Israeli and Palestinian negotiators began meeting in Jordan on January 3 in an attempt to find a formula to restart formal negotiations. Israeli-Palestinian talks have been stalled for more than three years over the issue of Israeli settlement construction.
"For the last three years, the Palestinians have refused to enter negotiations, thinking they could impose preconditions upon us," Netanyahu told Israeli lawmakers in a closed parliamentary meeting.
"The Palestinian have no interest in entering peace talks. I'm ready to travel now to Ramallah to start peace talks with Abu Mazen, without preconditions. But the simple truth is that Abu Mazen is not ready," he said.
Abbas is widely known as Abu Mazen.
Netanyahu's comments were relayed by a meeting participant who spoke on condition of anonymity because the meeting was closed.

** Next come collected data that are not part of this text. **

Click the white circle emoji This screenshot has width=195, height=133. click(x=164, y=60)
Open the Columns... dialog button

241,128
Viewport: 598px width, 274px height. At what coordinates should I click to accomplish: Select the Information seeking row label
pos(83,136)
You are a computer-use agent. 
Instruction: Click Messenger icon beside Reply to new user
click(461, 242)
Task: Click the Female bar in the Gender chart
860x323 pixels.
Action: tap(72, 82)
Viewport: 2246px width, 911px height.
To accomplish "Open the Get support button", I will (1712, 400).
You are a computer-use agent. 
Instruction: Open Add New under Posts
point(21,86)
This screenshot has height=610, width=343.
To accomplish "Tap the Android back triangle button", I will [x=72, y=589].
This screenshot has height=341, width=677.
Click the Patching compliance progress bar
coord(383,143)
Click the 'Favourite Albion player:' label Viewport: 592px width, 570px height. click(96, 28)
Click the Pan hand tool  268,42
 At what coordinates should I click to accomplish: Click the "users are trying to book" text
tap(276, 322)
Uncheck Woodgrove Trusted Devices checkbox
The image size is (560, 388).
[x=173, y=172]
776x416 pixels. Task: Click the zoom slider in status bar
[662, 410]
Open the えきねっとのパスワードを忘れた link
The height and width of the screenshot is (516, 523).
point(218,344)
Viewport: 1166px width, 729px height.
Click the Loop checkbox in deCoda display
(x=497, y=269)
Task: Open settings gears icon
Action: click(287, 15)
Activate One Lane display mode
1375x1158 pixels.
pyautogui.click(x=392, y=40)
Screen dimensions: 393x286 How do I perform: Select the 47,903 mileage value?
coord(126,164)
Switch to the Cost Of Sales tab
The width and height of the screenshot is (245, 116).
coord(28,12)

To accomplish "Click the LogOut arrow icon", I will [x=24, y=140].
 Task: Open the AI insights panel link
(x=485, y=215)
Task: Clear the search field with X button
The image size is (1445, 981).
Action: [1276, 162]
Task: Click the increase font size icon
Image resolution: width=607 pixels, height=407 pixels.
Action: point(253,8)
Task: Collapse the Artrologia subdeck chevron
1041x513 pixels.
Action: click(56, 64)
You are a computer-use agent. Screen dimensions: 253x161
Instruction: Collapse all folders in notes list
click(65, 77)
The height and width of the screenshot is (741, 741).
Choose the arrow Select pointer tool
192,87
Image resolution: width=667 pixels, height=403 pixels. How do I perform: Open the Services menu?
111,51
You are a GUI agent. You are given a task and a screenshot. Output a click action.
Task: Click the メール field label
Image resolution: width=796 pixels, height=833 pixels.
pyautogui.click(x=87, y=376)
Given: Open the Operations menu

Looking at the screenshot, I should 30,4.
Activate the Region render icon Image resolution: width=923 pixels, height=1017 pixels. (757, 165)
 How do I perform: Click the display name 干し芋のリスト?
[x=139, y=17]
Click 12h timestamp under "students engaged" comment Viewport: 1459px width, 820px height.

Abbas says the Palestinians will not resume talks unless Israel stops building in the West Bank and east Jerusalem, areas Israel captured in the 1967 war from Jordan and claimed by the Palestinians as parts of their future state.
Abbas says continued growth in the settlements, now home to some 500,000 Israelis, is a sign of bad faith by Israel.
Israel maintains that the issue of settlements would be solved automatically once there are agreed-upon borders and rejects any preconditions to negotiations.